### Aim of the exercise
Copy the material word for word from the line containing "How do I perform: Click the secure_path" through the line containing "[x=530, y=311]", both included.

### Task input
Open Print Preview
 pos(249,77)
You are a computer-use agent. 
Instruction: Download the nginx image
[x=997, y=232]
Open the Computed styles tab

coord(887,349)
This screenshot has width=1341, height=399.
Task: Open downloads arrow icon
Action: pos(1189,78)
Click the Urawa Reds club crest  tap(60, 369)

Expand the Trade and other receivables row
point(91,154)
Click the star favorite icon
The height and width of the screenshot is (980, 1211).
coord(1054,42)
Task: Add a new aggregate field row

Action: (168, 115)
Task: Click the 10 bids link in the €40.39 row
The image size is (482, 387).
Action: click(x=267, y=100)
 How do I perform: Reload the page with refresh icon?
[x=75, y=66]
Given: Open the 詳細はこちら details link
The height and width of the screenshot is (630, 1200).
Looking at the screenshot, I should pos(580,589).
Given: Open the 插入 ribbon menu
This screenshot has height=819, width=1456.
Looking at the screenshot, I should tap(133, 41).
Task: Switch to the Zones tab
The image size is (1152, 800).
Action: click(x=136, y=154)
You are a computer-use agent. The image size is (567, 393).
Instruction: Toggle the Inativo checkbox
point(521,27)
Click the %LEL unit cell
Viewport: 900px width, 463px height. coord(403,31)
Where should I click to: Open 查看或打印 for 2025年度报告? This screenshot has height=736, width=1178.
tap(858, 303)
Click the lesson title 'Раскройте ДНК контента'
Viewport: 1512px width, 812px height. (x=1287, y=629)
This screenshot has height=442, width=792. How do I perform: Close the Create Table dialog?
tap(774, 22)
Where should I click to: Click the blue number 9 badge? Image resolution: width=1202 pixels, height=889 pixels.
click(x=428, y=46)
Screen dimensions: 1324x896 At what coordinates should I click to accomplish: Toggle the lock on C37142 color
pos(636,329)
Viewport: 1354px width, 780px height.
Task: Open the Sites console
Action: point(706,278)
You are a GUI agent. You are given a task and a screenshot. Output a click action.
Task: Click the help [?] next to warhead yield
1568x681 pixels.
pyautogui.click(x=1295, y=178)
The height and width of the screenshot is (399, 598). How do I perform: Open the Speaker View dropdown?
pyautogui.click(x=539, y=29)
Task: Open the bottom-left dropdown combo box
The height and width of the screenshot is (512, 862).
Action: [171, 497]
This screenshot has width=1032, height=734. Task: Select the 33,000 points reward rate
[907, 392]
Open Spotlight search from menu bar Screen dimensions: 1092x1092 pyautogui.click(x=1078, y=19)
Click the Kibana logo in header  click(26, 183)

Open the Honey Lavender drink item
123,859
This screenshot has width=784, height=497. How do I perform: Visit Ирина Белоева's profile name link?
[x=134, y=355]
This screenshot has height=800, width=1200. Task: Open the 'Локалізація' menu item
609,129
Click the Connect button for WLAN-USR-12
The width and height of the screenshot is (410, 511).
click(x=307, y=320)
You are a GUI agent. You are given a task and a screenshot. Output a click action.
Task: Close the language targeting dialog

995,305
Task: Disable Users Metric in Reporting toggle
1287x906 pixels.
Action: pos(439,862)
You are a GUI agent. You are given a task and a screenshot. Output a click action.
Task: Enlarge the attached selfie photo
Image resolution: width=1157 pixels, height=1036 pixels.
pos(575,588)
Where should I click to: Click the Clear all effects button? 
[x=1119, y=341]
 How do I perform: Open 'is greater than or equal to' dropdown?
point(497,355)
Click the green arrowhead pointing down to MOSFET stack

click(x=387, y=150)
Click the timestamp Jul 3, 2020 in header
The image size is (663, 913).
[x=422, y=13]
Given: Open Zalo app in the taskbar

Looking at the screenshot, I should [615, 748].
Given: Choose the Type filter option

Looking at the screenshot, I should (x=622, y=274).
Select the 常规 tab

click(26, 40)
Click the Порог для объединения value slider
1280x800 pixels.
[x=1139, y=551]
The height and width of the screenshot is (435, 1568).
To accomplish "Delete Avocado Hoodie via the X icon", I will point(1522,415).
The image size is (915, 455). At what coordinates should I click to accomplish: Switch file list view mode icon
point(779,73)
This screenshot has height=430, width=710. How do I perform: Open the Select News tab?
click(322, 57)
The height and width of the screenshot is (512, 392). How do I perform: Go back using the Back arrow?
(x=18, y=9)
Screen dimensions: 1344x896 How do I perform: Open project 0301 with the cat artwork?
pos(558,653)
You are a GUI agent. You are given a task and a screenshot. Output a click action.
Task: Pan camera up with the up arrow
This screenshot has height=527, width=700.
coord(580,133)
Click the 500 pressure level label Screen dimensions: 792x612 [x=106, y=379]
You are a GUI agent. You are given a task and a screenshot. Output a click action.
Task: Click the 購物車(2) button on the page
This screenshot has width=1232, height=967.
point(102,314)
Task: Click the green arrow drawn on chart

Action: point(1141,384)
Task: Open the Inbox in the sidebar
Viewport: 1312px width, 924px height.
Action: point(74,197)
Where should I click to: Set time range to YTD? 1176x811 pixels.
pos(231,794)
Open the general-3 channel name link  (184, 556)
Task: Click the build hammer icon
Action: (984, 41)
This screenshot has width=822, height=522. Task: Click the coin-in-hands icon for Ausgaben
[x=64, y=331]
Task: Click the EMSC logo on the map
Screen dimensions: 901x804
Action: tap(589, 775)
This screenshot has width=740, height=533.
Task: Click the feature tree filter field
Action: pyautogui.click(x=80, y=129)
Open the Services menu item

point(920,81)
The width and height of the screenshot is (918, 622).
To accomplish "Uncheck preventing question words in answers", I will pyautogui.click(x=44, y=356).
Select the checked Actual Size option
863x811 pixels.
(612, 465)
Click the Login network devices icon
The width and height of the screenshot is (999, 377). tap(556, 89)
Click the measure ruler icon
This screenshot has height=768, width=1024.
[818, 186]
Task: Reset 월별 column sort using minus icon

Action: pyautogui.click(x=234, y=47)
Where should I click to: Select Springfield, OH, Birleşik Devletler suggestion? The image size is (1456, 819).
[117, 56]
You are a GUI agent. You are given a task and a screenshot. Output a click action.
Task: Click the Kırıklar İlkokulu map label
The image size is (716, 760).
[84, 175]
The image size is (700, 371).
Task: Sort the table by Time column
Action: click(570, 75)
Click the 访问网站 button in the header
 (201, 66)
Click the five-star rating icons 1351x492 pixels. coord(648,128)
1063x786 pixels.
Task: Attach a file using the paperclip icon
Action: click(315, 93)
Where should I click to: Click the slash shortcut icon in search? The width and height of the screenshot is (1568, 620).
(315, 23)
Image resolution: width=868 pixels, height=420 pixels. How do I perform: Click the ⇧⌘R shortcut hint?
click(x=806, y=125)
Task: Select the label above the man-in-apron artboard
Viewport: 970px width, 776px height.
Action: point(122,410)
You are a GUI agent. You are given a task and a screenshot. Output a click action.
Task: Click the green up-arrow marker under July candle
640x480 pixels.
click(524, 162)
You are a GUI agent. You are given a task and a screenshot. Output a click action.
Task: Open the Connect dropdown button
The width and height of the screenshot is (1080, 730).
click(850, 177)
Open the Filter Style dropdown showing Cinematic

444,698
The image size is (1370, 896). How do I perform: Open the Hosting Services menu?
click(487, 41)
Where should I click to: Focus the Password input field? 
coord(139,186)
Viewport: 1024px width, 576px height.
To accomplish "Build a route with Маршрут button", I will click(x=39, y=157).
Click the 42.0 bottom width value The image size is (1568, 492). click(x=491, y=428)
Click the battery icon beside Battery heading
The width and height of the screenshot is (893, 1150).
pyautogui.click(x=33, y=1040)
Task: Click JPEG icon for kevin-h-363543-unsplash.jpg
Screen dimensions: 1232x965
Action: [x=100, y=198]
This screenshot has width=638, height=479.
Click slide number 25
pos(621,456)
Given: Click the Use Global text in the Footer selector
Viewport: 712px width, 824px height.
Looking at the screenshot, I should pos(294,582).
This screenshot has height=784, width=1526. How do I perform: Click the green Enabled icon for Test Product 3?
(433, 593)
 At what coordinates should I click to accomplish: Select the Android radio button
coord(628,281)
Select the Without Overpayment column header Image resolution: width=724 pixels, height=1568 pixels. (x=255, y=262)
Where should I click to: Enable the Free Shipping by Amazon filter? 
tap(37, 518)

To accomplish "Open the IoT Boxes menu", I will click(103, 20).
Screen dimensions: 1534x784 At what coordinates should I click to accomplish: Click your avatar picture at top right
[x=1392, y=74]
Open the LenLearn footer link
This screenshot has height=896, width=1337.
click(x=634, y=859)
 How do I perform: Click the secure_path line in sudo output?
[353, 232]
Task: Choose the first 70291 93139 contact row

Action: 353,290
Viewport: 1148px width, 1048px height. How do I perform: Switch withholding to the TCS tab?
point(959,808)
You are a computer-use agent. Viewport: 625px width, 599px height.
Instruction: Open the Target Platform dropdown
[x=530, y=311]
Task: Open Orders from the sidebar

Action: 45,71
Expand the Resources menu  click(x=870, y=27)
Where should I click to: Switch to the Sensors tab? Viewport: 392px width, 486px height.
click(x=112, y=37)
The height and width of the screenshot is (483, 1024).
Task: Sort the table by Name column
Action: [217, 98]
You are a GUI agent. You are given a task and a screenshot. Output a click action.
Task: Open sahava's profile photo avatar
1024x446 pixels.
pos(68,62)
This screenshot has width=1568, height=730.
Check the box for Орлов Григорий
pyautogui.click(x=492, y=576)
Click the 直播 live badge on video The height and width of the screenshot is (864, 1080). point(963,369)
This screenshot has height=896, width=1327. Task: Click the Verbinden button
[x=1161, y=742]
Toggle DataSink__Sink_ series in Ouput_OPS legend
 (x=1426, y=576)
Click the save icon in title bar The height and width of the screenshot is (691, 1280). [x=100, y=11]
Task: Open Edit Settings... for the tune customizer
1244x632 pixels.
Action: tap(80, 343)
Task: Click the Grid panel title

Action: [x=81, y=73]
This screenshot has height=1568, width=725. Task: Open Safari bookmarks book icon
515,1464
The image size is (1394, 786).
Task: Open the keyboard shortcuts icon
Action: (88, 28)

### Result of this task
 How do I perform: Click the secure_path line in sudo output?
[353, 232]
Task: Choose the first 70291 93139 contact row

Action: 353,290
Viewport: 1148px width, 1048px height. How do I perform: Switch withholding to the TCS tab?
point(959,808)
You are a computer-use agent. Viewport: 625px width, 599px height.
Instruction: Open the Target Platform dropdown
[x=530, y=311]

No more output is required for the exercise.